3
votes

I'm using an Arduino to read data from the web and display it. I can easily pass the data as serial using the supplied drivers, because they identify the COM port so I can send serial to the COM port.

However, I want to use 'real' USB techniques so the device can be plugged in and out like a normal USB device. I'm looking at using WinUSB as the driver. However, USB is all new to me. Is there an .inf file that uses WinUSB and an Arduino (I have an Uno)?

The lack of information on this is making me think I am going about this incorrectly.

2

2 Answers

5
votes

Turns out that an Arduino Uno is not a genuine USB device.

It acts as a Serial to USB adapter. Consequently USB drivers don't talk to it.

I got round this by writing a sketch which reported back what device it was when it got the correct query from the PC.

On the PC I just iterated the Serial ports and sent the query to each port.

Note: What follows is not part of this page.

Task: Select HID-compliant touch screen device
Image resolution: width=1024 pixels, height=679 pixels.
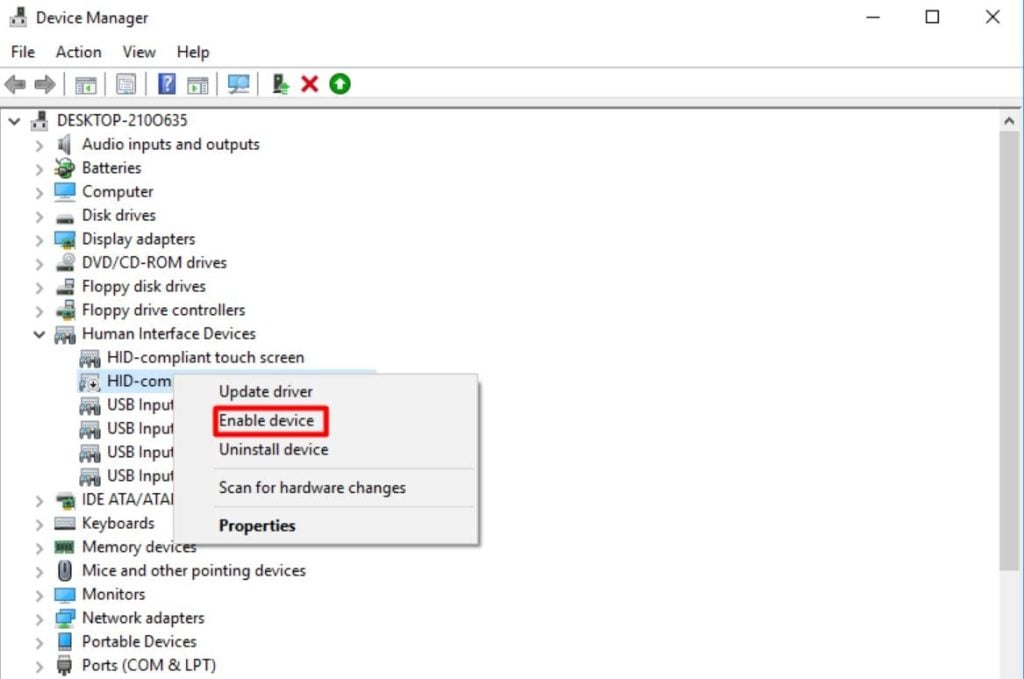Action: click(206, 358)
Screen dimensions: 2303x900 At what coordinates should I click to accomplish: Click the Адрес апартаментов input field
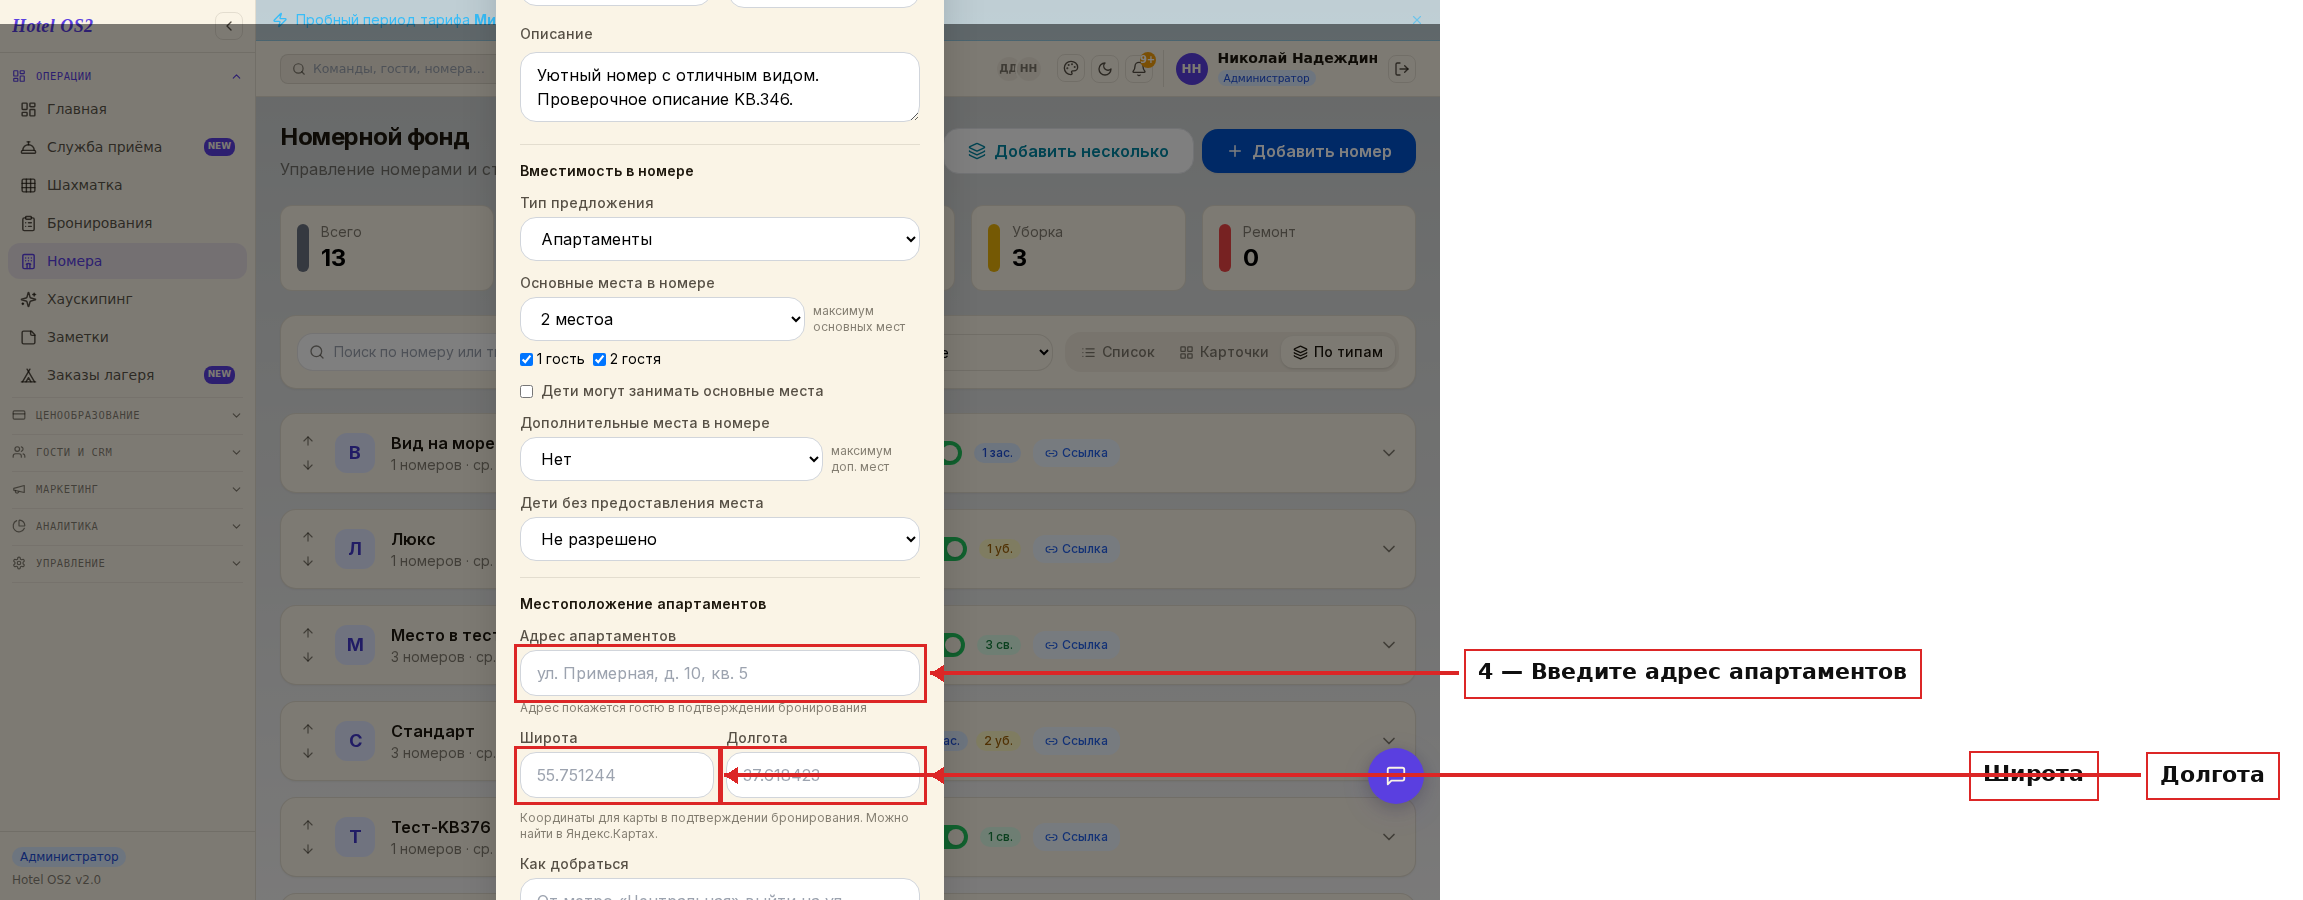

The one that replied was the Arduino.

After that I record the port number and send serial data to the Arduino.

2
votes

To learn the USB portion, maybe you could combine V-USB and the UNO?

Check out V-USB.

V-USB is a software-only implementation of a low-speed USB device for Atmel’s AVR® microcontrollers, making it possible to build USB hardware with almost any AVR® microcontroller, not requiring any additional chip.

While not necessarily Arduino, it may provide you the learning exprience you want, and let you use incorporate your UNO device.